St. Louis-San Francisco Ry. Co. v. King

Decision Date04 May 1954
Docket NumberLOUIS-SAN,No. 35834,35834
Citation278 P.2d 845
PartiesST.FRANCISCO RAILWAY COMPANY, a foreign corporation, Plaintiff in Error, v. George S. KING, Defendant in Error.
CourtOklahoma Supreme Court

Syllabus by the Court.

1. Granting or refusing a motion for retrial by reason of anything occurring during trial of a case is within the sound discretion of trial judge and his ruling thereon will not be disturbed unless there has been abuse of discretion.

2. A motion for a new trial is addressed to the sound legal discretion of the trial court, and the granting or refusal of same will not be disturbed on appeal, in the absence of abuse of discretion.

3. In an action for damages for personal injuries sustained, the court will not set a judgment aside on the grounds the damages are excessive unless the amount awarded clearly shows that the jury was actuated by passion, partiality, or prejudice. Record examined and held, amount awarded does not clearly show jury to have been actuated by passion, partiality or prejudice.

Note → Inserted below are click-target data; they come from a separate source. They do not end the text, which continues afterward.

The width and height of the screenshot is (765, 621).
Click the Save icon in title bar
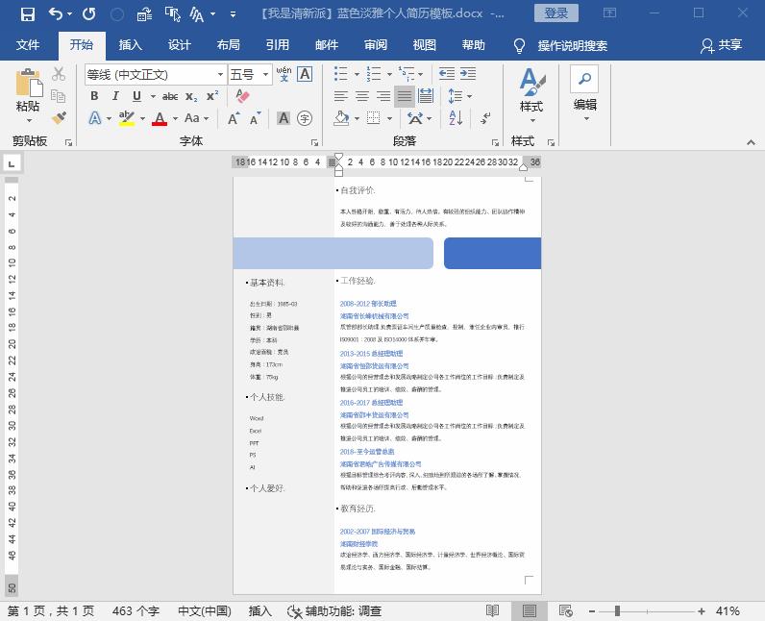pos(27,13)
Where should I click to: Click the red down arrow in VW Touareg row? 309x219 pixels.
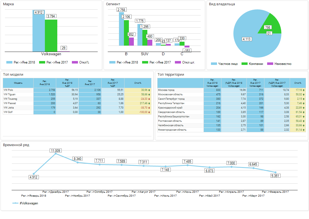pos(149,99)
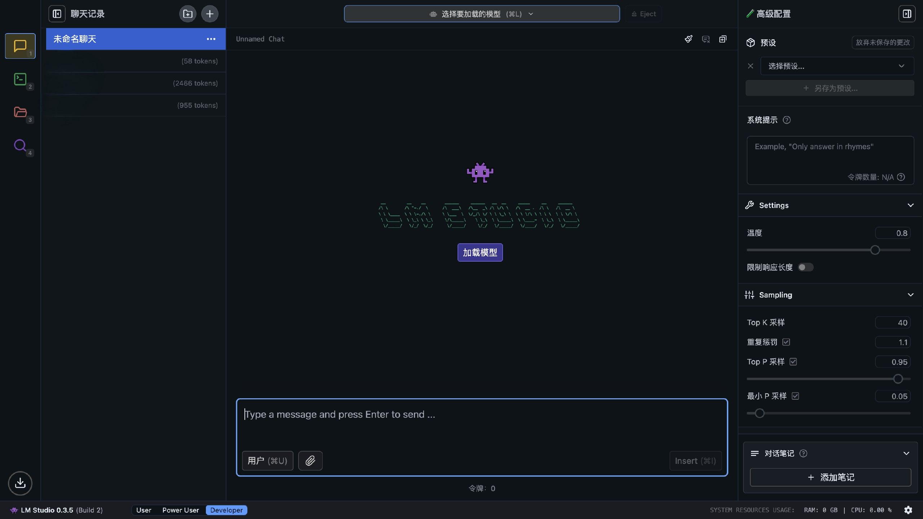Image resolution: width=923 pixels, height=519 pixels.
Task: Switch to Power User mode
Action: pyautogui.click(x=180, y=510)
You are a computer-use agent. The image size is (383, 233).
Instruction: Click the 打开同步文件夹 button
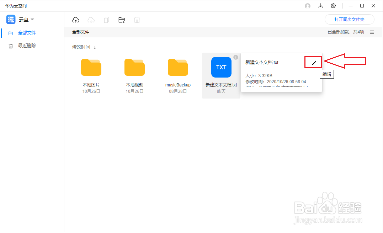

4. In this case elements and measure of damages are matters governed by the Federal Employers' Liability Act, 45 U.S.C.A. § 51 et seq., but the amount of damages to which plaintiff is entitled is a question of fact for the jury to decide in accordance with our modes of procedure, and not this court.

5. Record examined and held that the jury's verdict and judgment based thereon is sustained by the evidence and is not contrary to law.

James L. Homire, St. Louis, Mo., Satterfield, Franklin & Harmon, Oklahoma City, for plaintiff in error.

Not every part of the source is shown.